Book cover David Pogue, the New York Times' tech critic, gets much the same response. In 2005, he wrote a quite positive review of Apple's iPod Nano. His only problem with the music player was that, per gigabyte of music-storage space, the Nano was more expensive than the iPod Mini it replaced. Also, at the time, it wasn't available in multiple colors. These small slights prompted Apple fans to ask Pogue, among other things, whether he was happy "licking Bill Gates' balls."
Why are Mac fans so quick to see bias everywhere? To understand the phenomenon, consider a study (PDF) that Robert Vallone, Lee Ross and Mark Lepper, psychologists at Stanford University, conducted in the aftermath of another issue that provokes many accusations of press bias, the Israeli-Palestinian conflict.
On the evening of Sept. 16, 1982, a militia associated with the Phalangists, a Lebanese Maronite Christian political party, entered the sprawling Palestinian refugee camps of Sabra and Shatila, in West Beirut, and set about killing hundreds of civilians. Proponents of the Palestinian cause quickly blamed Israel for what had happened; Israeli forces, which had been surrounding the camp, should have stopped the killings, they argued. Staunch supporters of Israel, meanwhile, absolved the country of any responsibility for what the Phalangists had done.
Shortly after the incident, Vallone, Ross and Lepper recruited 144 Stanford students from three different places on campus -- from the pro-Arab and pro-Israeli student associations, as well as from introductory psychology courses. The researchers showed the students six news segments covering the massacre; the clips were collected from national evening news programs, and were intended, in the way that network news is, to be mainstream, non-partisan depictions of the events in Lebanon. The participants were asked to rate the programs in several ways, all covering the same basic point: how fairly had the networks presented the case of Sabra and Shatila?

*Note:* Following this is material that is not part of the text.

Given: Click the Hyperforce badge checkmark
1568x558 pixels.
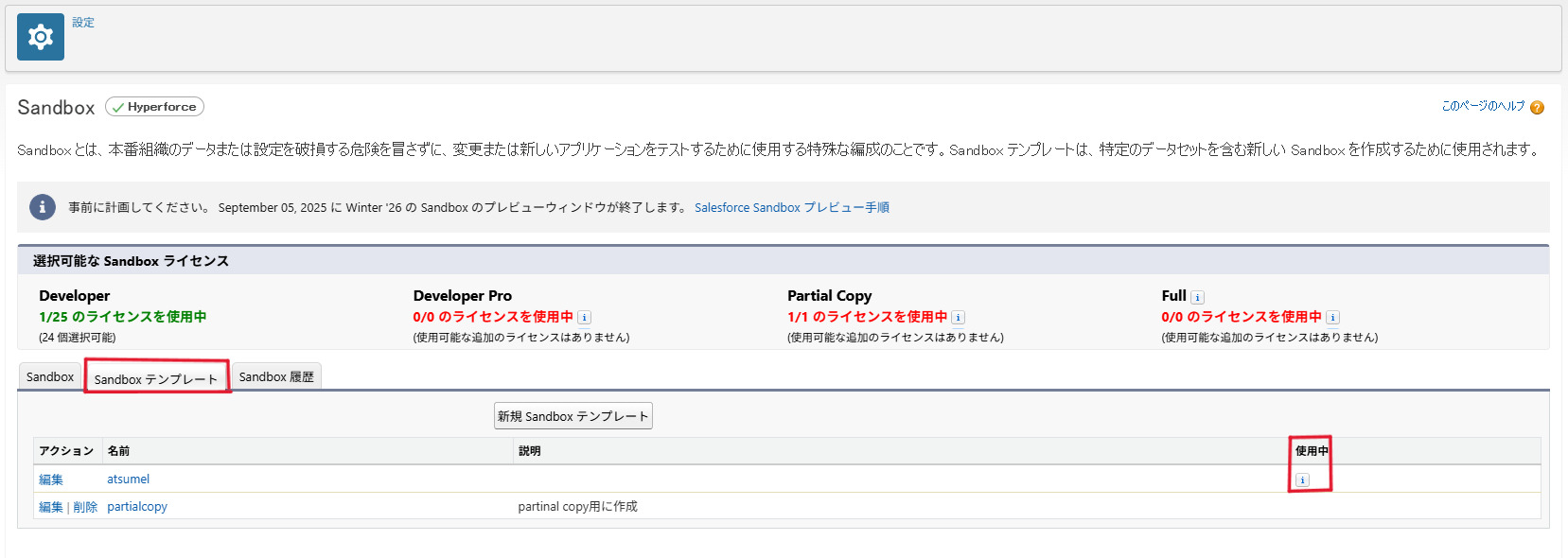Looking at the screenshot, I should tap(118, 108).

People who were neutral on the Israeli-Palestinian conflict -- presumably those from the psych classes -- came down somewhere in the middle. They didn't think the news clips supported either party in the conflict. But proponents of each side saw it differently.
Pro-Palestinian viewers said the news clips excused "Israel when they would have blamed some other country"; that the news accounts didn't focus enough on Israel's role in the massacre; that the segments would prompt neutral observers to take Israel's side; and that the journalists who'd put together the stories were probably advocates of Israel. Israel's supporters, meanwhile, said the exact opposite.

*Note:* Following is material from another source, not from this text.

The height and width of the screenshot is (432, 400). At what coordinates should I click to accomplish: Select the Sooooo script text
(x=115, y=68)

On issues we're passionate about, we all tend to think our own views are essentially reasonable, Ross explains. Thus when a reporter, editor, news network, or pundit mentions the other side's arguments, it stings.
"If I see the world as all black and you see the world as all white and some person comes along and says it's partially black and partially white, we both are going to be unhappy," Ross says. "You think there are more facts and better facts on your side than on the other side. The very act of giving them equal weight seems like bias. Like inappropriate evenhandedness."
Over the years, many experiments -- a few more on how people watch news about the Middle East, and others involving abortion, genetically modified food, and the wisdom of medical research on animals -- have confirmed Vallone, Ross and Lepper's findings. Psychologists call this the "hostile media phenomenon," and it goes far in explaining how both Apple and PC folks can see the opposite bias in the same news story.
Tech columnists Mossberg and Pogue don't claim to be objective. They're critics, and they trade in that slipperiest of all media productions: personal opinion. At the same time, each is unfailingly ethical and intellectually honest. Their articles brim with justification. Neither will tell you that he simply hates the newest Sony digital camera -- he'll tell you that its battery drains faster than Niagara Falls, or that its manual reads like a translation from Japanese to French to English, or that every picture comes out sepia.
If you're non-partisan, this is all you could want from a tech reviewer, and Mossberg and Pogue's style likely accounts for their enormous popularity. But many fans of Apple often seem to want more. They care little for honest opinion. They want to pick up the paper and see in it a reflection of their own nearly religious zeal for the thing they love. They don't want a review. They want a hagiography.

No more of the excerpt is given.